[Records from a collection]
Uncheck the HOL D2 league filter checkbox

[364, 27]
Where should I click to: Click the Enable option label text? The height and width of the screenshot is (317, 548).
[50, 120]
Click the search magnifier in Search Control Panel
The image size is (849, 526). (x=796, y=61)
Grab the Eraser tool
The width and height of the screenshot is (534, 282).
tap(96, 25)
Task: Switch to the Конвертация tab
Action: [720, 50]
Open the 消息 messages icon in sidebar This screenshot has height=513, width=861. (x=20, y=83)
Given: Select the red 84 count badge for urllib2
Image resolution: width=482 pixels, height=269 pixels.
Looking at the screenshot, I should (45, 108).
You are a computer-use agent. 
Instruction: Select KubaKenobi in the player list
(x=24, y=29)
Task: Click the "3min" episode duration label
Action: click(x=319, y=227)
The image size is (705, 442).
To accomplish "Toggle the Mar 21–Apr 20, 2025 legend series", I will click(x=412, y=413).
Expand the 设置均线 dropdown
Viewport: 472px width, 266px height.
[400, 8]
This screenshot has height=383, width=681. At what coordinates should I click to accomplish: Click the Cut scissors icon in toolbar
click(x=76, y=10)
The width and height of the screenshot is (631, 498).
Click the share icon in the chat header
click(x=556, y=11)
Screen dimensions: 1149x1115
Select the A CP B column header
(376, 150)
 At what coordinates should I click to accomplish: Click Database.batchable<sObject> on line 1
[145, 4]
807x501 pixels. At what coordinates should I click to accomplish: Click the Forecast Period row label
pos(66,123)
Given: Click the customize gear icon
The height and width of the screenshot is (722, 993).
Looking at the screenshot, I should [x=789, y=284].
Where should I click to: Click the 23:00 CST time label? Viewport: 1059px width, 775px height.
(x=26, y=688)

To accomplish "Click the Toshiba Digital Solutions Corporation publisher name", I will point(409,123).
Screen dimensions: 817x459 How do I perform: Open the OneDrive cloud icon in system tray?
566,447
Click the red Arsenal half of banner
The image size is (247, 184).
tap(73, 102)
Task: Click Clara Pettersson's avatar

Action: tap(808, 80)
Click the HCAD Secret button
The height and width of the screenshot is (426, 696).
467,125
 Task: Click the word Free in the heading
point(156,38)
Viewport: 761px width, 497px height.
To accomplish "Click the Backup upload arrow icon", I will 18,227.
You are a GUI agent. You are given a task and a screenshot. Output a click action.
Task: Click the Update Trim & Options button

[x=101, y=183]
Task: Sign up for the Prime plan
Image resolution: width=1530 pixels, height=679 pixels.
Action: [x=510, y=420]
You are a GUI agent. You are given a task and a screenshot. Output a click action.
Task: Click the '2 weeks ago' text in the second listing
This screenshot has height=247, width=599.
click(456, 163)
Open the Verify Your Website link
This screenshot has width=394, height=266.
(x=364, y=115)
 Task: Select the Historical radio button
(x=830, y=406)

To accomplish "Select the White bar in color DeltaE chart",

> WORK INSTRUCTION: Restate the records word for word, keeping every line.

> TASK SOLUTION:
Uncheck the HOL D2 league filter checkbox

[364, 27]
Where should I click to: Click the Enable option label text? The height and width of the screenshot is (317, 548).
[50, 120]
Click the search magnifier in Search Control Panel
The image size is (849, 526). (x=796, y=61)
Grab the Eraser tool
The width and height of the screenshot is (534, 282).
tap(96, 25)
Task: Switch to the Конвертация tab
Action: [720, 50]
Open the 消息 messages icon in sidebar This screenshot has height=513, width=861. (x=20, y=83)
Given: Select the red 84 count badge for urllib2
Image resolution: width=482 pixels, height=269 pixels.
Looking at the screenshot, I should (45, 108).
You are a computer-use agent. 
Instruction: Select KubaKenobi in the player list
(x=24, y=29)
Task: Click the "3min" episode duration label
Action: click(x=319, y=227)
The image size is (705, 442).
To accomplish "Toggle the Mar 21–Apr 20, 2025 legend series", I will click(x=412, y=413).
Expand the 设置均线 dropdown
Viewport: 472px width, 266px height.
[400, 8]
This screenshot has height=383, width=681. At what coordinates should I click to accomplish: Click the Cut scissors icon in toolbar
click(x=76, y=10)
The width and height of the screenshot is (631, 498).
Click the share icon in the chat header
click(x=556, y=11)
Screen dimensions: 1149x1115
Select the A CP B column header
(376, 150)
 At what coordinates should I click to accomplish: Click Database.batchable<sObject> on line 1
[145, 4]
807x501 pixels. At what coordinates should I click to accomplish: Click the Forecast Period row label
pos(66,123)
Given: Click the customize gear icon
The height and width of the screenshot is (722, 993).
Looking at the screenshot, I should [x=789, y=284].
Where should I click to: Click the 23:00 CST time label? Viewport: 1059px width, 775px height.
(x=26, y=688)

To accomplish "Click the Toshiba Digital Solutions Corporation publisher name", I will point(409,123).
Screen dimensions: 817x459 How do I perform: Open the OneDrive cloud icon in system tray?
566,447
Click the red Arsenal half of banner
The image size is (247, 184).
tap(73, 102)
Task: Click Clara Pettersson's avatar

Action: tap(808, 80)
Click the HCAD Secret button
The height and width of the screenshot is (426, 696).
467,125
 Task: Click the word Free in the heading
point(156,38)
Viewport: 761px width, 497px height.
To accomplish "Click the Backup upload arrow icon", I will 18,227.
You are a GUI agent. You are given a task and a screenshot. Output a click action.
Task: Click the Update Trim & Options button

[x=101, y=183]
Task: Sign up for the Prime plan
Image resolution: width=1530 pixels, height=679 pixels.
Action: [x=510, y=420]
You are a GUI agent. You are given a task and a screenshot. Output a click action.
Task: Click the '2 weeks ago' text in the second listing
This screenshot has height=247, width=599.
click(456, 163)
Open the Verify Your Website link
This screenshot has width=394, height=266.
(x=364, y=115)
 Task: Select the Historical radio button
(x=830, y=406)

To accomplish "Select the White bar in color DeltaE chart",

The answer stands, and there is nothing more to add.